## Text block
━━━
To understand some of the ethical issues in environmental health research with human subjects, it is important to distinguish between different research methods used by investigators as these methods generate different ethical questions and problems. Environmental health research methods involving human subjects can be classified as either observational or experimental.
Observational studies gather information about human subjects in their natural environment. These studies usually only observe subjects being exposed to levels of risk that are no greater than the risks they would likely experience in everyday life. In one type of observational study called a retrospective case-control study, environmental health investigators collect information on the environmental exposures of a group of people with a disease or condition over a period of time and a group of people similar to the exposure group but who do not have the disease or condition in question. In another type of observational study, a prospective cohort study, environmental health researchers follow one group of people (the cohort) who have a particular exposure and also follow a comparison group of people (the control group) who do not have the characteristic. Investigators compare the health outcomes of the two groups over a long period of time.
━━━
## Entries supplied
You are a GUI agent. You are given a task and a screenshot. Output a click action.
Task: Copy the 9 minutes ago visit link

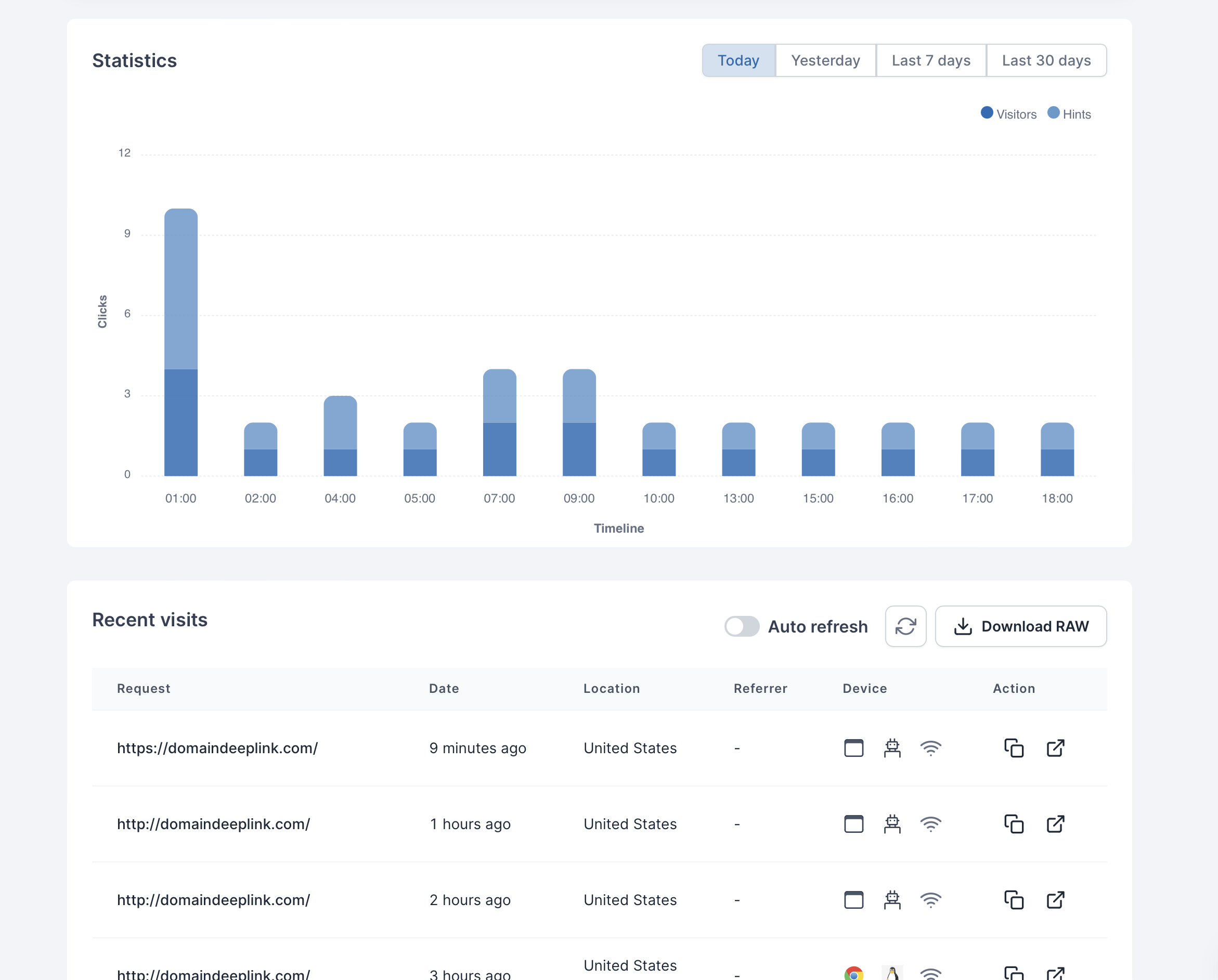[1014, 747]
━━━
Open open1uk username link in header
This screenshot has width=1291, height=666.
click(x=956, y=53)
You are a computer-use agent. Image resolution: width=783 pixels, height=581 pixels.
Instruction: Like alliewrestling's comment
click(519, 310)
━━━
## Aim of the task
Pick up the passage on environmental health research methods with human subjects, which appears above the rows, and continue it from its last sentence.

## Response to this task
In contrast, experiments gather information on human subjects under artificially constructed conditions. Experimental research with human subjects includes intentional exposure studies in a particular environment, such as a home, workplace, or school. Intentional exposure studies expose human subjects to an environmental agent, such as ozone, dust, or allergens, under controlled conditions, such as those in a laboratory. Intentional exposure studies help investigators obtain a better understanding of causal pathways from exposure to disease and also limit confounding factors.
One of the important ethical differences between observational and experimental studies in environmental health research is that observational studies usually impose fewer risks on research subjects than experimental ones because observational studies collect data on people in their natural environment. When one compares this to experimental studies which may impose risks on research subjects that are more than minimal, the ethical questions begin to become clear.
Compare the following two studies. The first study seeks to examine the impact of regular contact with highly volatile cleaning products on human health. The study asks janitors at a nearby shopping complex to complete a yearly health survey and provide urine and blood samples. The second study seeks to examine the same thing, but instead, researchers go to a nearby college campus and pay fifty freshmen to participate in weekly “exposure” sessions where the subjects are sprayed with the cleaning products.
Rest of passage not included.